Indeed, that is exactly what he says at the end: "Insofar as the depictions we have analyzed are shaped by and serve the purposes of the later Rabbinic authorities, their use to portray specific details of Jewish life or attitudes in the late Second Temple period [Jesus' time] must remain conjectural" (164-65). You can almost hear him wiping the sweat from his brow and sighing, Whew, our ideas about Jesus can remain safe from historical examination.

If he is right that we cannot be certain about this information for Jewish culture, it is equally true that we cannot be certain that it does not apply. Logically, we would be entitled to test two assumptions: 1) this information is not reliable for 1st century Judaism, and 2) it is reliable. But nobody ever tests the second one. Only the first one is held plausible. And that reveals quite a bias in scholars.

I like some of the points Avery-Peck makes about Honi and Hanina. He has some good insights. But the principle he uses — of the intractable subjectivity of ancient authors — mainly serves the purpose of covering up history, not uncovering it. The fear is that we might actually learn something new about the historical Jesus. In saying this, all I am doing is undoubling the standard and applying one consistent standard for scholars as well: Maybe scholars are shaping the material they study for their own agenda.

As another example of this: In the first few pages of his essay (on 150 and 151), Avery-Peck constantly refers to the rabbis as legalists (eight times he uses expressions with "law" or "legal"). This is an age-old problem in this field. Apparently, it is not going to change anytime soon. It is a highly subjective and prejudiced view of rabbinic culture. It tells us more about Avery-Peck than about the rabbis. The rabbis in reality were constitutionalists — which is a very different thing.

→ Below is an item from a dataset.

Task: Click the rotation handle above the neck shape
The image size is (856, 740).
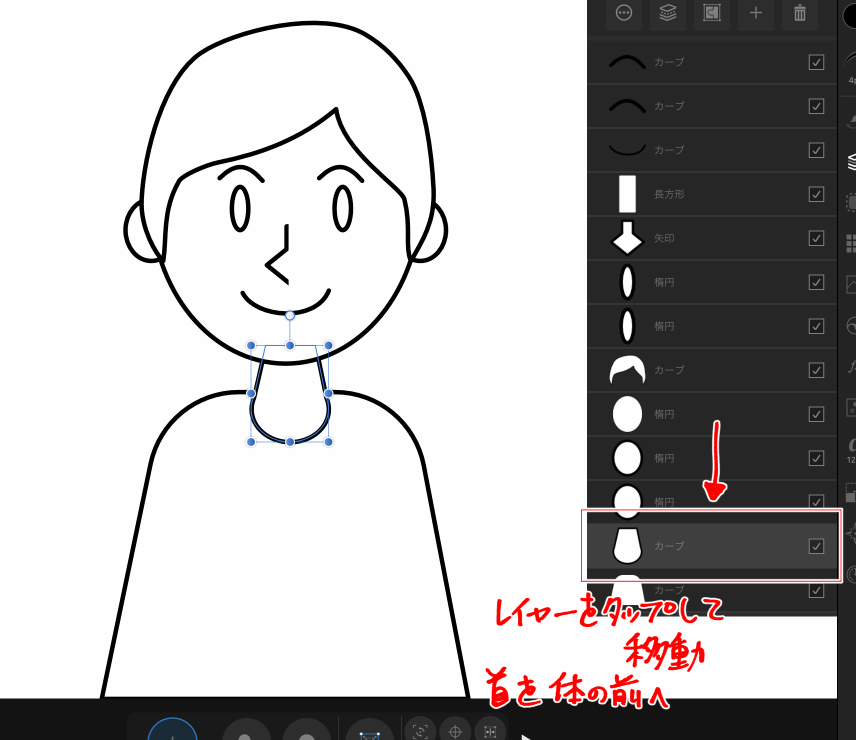Action: [x=290, y=316]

So what do we do? Do we cut the ancients some slack, the same slack we give ourselves? Or do we insist on a double standard? Can we allow they had as much objectivity as we claim for ourselves? Can we admit that scholars have their prejudices that change history and historical documents? Or do we suppress all discussion about this as we have to this very day? If the unexamined life is not worth living, the value of being a historical Jesus scholar is quite questionable.